About this task:
Reproduce the records below word for word.

Listed records:
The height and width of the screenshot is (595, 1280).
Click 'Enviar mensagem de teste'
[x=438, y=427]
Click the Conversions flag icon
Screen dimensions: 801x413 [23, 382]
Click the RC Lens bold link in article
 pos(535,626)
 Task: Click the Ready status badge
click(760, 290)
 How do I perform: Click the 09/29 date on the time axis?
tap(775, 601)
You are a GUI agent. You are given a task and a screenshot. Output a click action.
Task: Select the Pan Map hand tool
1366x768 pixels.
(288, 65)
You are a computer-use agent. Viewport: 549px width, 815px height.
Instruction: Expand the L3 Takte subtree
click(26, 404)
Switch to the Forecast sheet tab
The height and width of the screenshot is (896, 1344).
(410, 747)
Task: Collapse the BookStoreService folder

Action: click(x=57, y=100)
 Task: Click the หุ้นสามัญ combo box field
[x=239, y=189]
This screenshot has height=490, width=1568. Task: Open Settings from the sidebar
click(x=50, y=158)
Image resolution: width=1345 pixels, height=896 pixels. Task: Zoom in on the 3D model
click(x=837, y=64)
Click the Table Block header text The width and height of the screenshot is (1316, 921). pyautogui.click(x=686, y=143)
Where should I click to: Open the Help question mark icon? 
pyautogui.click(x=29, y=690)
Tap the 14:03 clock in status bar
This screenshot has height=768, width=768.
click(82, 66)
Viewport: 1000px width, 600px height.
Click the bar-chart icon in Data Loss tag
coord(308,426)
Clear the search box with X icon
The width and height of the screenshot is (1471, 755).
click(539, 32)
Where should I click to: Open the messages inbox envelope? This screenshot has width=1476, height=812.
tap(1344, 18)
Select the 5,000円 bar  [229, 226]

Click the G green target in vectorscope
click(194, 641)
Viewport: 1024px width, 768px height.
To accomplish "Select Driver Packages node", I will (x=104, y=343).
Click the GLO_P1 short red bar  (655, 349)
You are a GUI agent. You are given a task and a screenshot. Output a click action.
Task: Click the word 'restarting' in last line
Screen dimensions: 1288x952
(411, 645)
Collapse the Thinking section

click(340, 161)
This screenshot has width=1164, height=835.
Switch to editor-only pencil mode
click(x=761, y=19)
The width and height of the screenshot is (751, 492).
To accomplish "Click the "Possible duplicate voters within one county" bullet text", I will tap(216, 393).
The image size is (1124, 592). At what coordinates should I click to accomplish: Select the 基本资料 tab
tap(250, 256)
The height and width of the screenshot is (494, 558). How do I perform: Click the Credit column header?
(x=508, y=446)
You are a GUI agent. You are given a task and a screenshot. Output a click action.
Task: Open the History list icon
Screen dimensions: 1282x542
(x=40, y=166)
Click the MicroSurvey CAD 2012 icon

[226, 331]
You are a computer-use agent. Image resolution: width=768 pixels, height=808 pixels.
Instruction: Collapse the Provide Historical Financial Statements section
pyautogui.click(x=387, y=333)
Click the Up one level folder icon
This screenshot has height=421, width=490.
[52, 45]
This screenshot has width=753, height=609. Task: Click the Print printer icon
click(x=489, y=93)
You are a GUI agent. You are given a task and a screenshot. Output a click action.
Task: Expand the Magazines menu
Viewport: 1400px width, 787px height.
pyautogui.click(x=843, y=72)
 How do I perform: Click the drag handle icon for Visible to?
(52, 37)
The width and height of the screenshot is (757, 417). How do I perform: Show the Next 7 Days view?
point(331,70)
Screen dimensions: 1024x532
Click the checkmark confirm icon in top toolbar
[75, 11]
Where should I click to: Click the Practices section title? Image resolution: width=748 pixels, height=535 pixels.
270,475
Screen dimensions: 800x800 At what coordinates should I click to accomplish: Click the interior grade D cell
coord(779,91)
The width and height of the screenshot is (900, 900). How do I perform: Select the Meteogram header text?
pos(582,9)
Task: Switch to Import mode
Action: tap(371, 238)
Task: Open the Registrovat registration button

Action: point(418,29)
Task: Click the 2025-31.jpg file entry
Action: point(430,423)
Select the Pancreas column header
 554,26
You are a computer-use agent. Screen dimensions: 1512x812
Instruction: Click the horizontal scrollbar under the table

Exercise result:
The height and width of the screenshot is (595, 1280).
Click 'Enviar mensagem de teste'
[x=438, y=427]
Click the Conversions flag icon
Screen dimensions: 801x413 [23, 382]
Click the RC Lens bold link in article
 pos(535,626)
 Task: Click the Ready status badge
click(760, 290)
 How do I perform: Click the 09/29 date on the time axis?
tap(775, 601)
You are a GUI agent. You are given a task and a screenshot. Output a click action.
Task: Select the Pan Map hand tool
1366x768 pixels.
(288, 65)
You are a computer-use agent. Viewport: 549px width, 815px height.
Instruction: Expand the L3 Takte subtree
click(26, 404)
Switch to the Forecast sheet tab
The height and width of the screenshot is (896, 1344).
(410, 747)
Task: Collapse the BookStoreService folder

Action: click(x=57, y=100)
 Task: Click the หุ้นสามัญ combo box field
[x=239, y=189]
This screenshot has height=490, width=1568. Task: Open Settings from the sidebar
click(x=50, y=158)
Image resolution: width=1345 pixels, height=896 pixels. Task: Zoom in on the 3D model
click(x=837, y=64)
Click the Table Block header text The width and height of the screenshot is (1316, 921). pyautogui.click(x=686, y=143)
Where should I click to: Open the Help question mark icon? 
pyautogui.click(x=29, y=690)
Tap the 14:03 clock in status bar
This screenshot has height=768, width=768.
click(82, 66)
Viewport: 1000px width, 600px height.
Click the bar-chart icon in Data Loss tag
coord(308,426)
Clear the search box with X icon
The width and height of the screenshot is (1471, 755).
click(539, 32)
Where should I click to: Open the messages inbox envelope? This screenshot has width=1476, height=812.
tap(1344, 18)
Select the 5,000円 bar  [229, 226]

Click the G green target in vectorscope
click(194, 641)
Viewport: 1024px width, 768px height.
To accomplish "Select Driver Packages node", I will (x=104, y=343).
Click the GLO_P1 short red bar  (655, 349)
You are a GUI agent. You are given a task and a screenshot. Output a click action.
Task: Click the word 'restarting' in last line
Screen dimensions: 1288x952
(411, 645)
Collapse the Thinking section

click(340, 161)
This screenshot has width=1164, height=835.
Switch to editor-only pencil mode
click(x=761, y=19)
The width and height of the screenshot is (751, 492).
To accomplish "Click the "Possible duplicate voters within one county" bullet text", I will tap(216, 393).
The image size is (1124, 592). At what coordinates should I click to accomplish: Select the 基本资料 tab
tap(250, 256)
The height and width of the screenshot is (494, 558). How do I perform: Click the Credit column header?
(x=508, y=446)
You are a GUI agent. You are given a task and a screenshot. Output a click action.
Task: Open the History list icon
Screen dimensions: 1282x542
(x=40, y=166)
Click the MicroSurvey CAD 2012 icon

[226, 331]
You are a computer-use agent. Image resolution: width=768 pixels, height=808 pixels.
Instruction: Collapse the Provide Historical Financial Statements section
pyautogui.click(x=387, y=333)
Click the Up one level folder icon
This screenshot has height=421, width=490.
[52, 45]
This screenshot has width=753, height=609. Task: Click the Print printer icon
click(x=489, y=93)
You are a GUI agent. You are given a task and a screenshot. Output a click action.
Task: Expand the Magazines menu
Viewport: 1400px width, 787px height.
pyautogui.click(x=843, y=72)
 How do I perform: Click the drag handle icon for Visible to?
(52, 37)
The width and height of the screenshot is (757, 417). How do I perform: Show the Next 7 Days view?
point(331,70)
Screen dimensions: 1024x532
Click the checkmark confirm icon in top toolbar
[75, 11]
Where should I click to: Click the Practices section title? Image resolution: width=748 pixels, height=535 pixels.
270,475
Screen dimensions: 800x800 At what coordinates should I click to accomplish: Click the interior grade D cell
coord(779,91)
The width and height of the screenshot is (900, 900). How do I perform: Select the Meteogram header text?
pos(582,9)
Task: Switch to Import mode
Action: tap(371, 238)
Task: Open the Registrovat registration button

Action: point(418,29)
Task: Click the 2025-31.jpg file entry
Action: point(430,423)
Select the Pancreas column header
 554,26
You are a computer-use agent. Screen dimensions: 1512x812
Instruction: Click the horizontal scrollbar under the table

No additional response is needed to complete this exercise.